▶ [Problem description]: A faithful repeat of all the records, with no image kept, is the required answer.

(Screenshot grounding data)

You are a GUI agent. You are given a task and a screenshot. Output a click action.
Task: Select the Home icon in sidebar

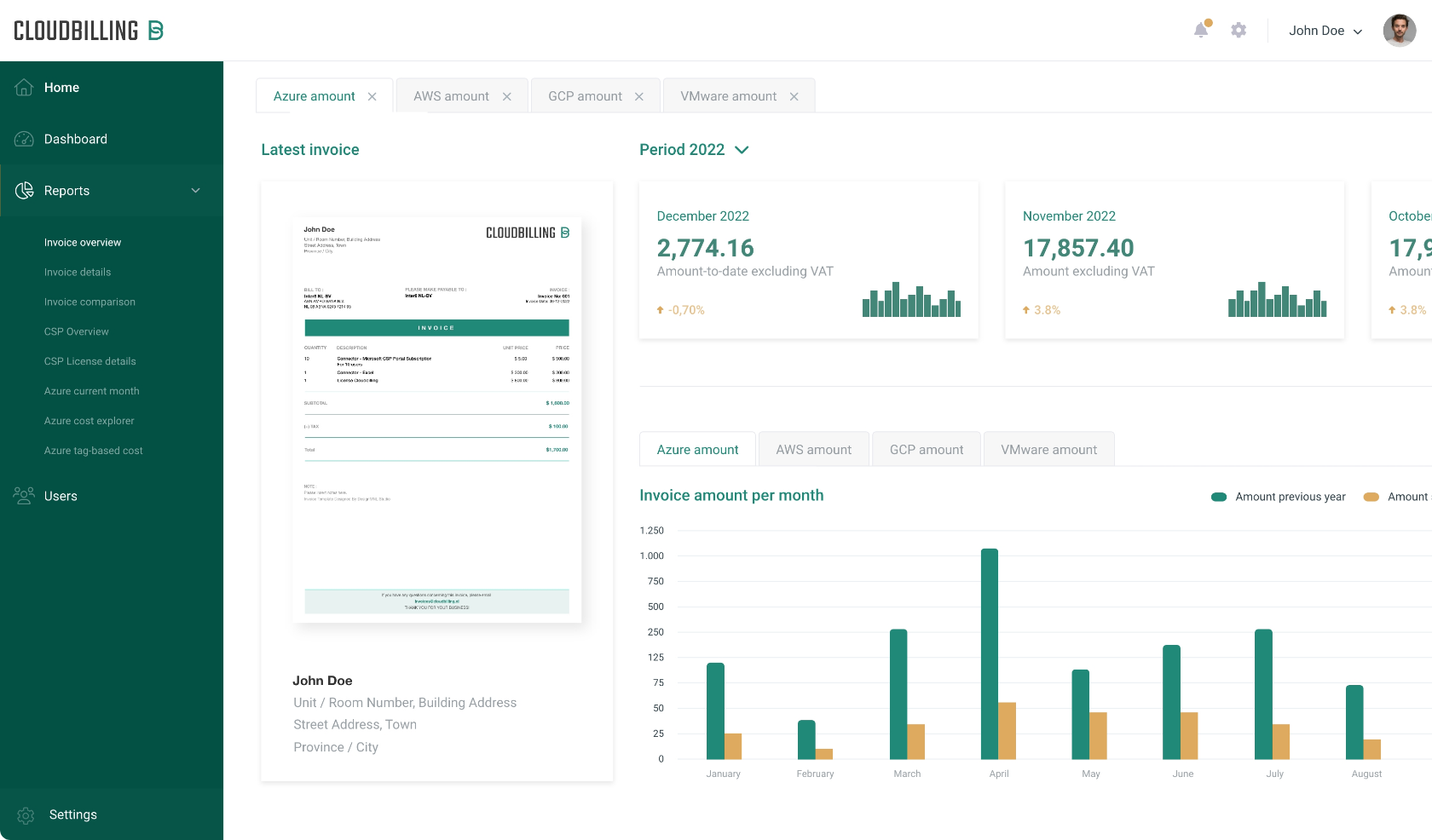coord(24,87)
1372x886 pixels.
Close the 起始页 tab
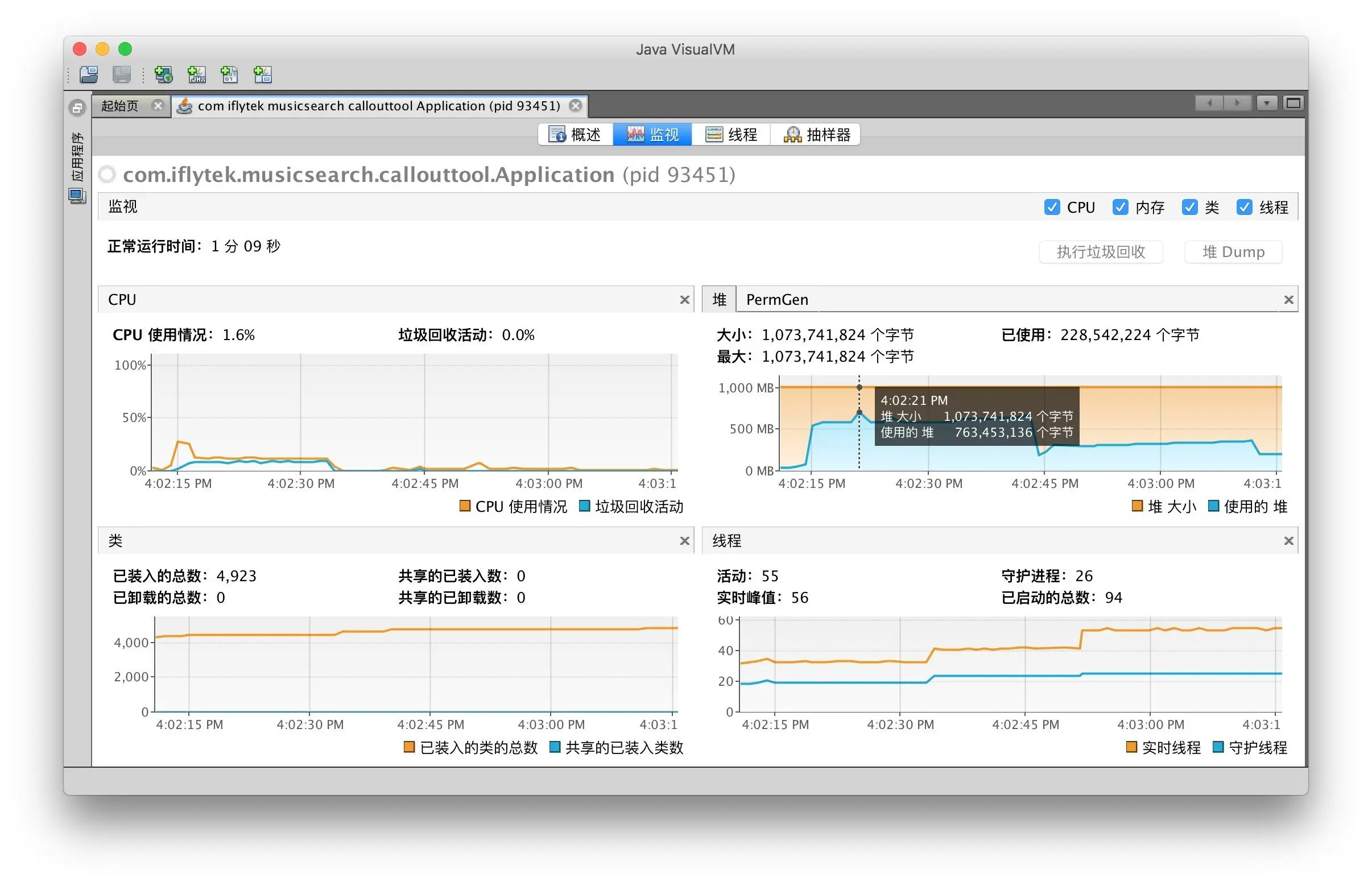tap(158, 105)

▶ [Solution for this task]:
You are a GUI agent. You are given a task and a screenshot. Output a click action.
Task: Select the Home icon in sidebar

coord(24,87)
1372x886 pixels.
Close the 起始页 tab
tap(158, 105)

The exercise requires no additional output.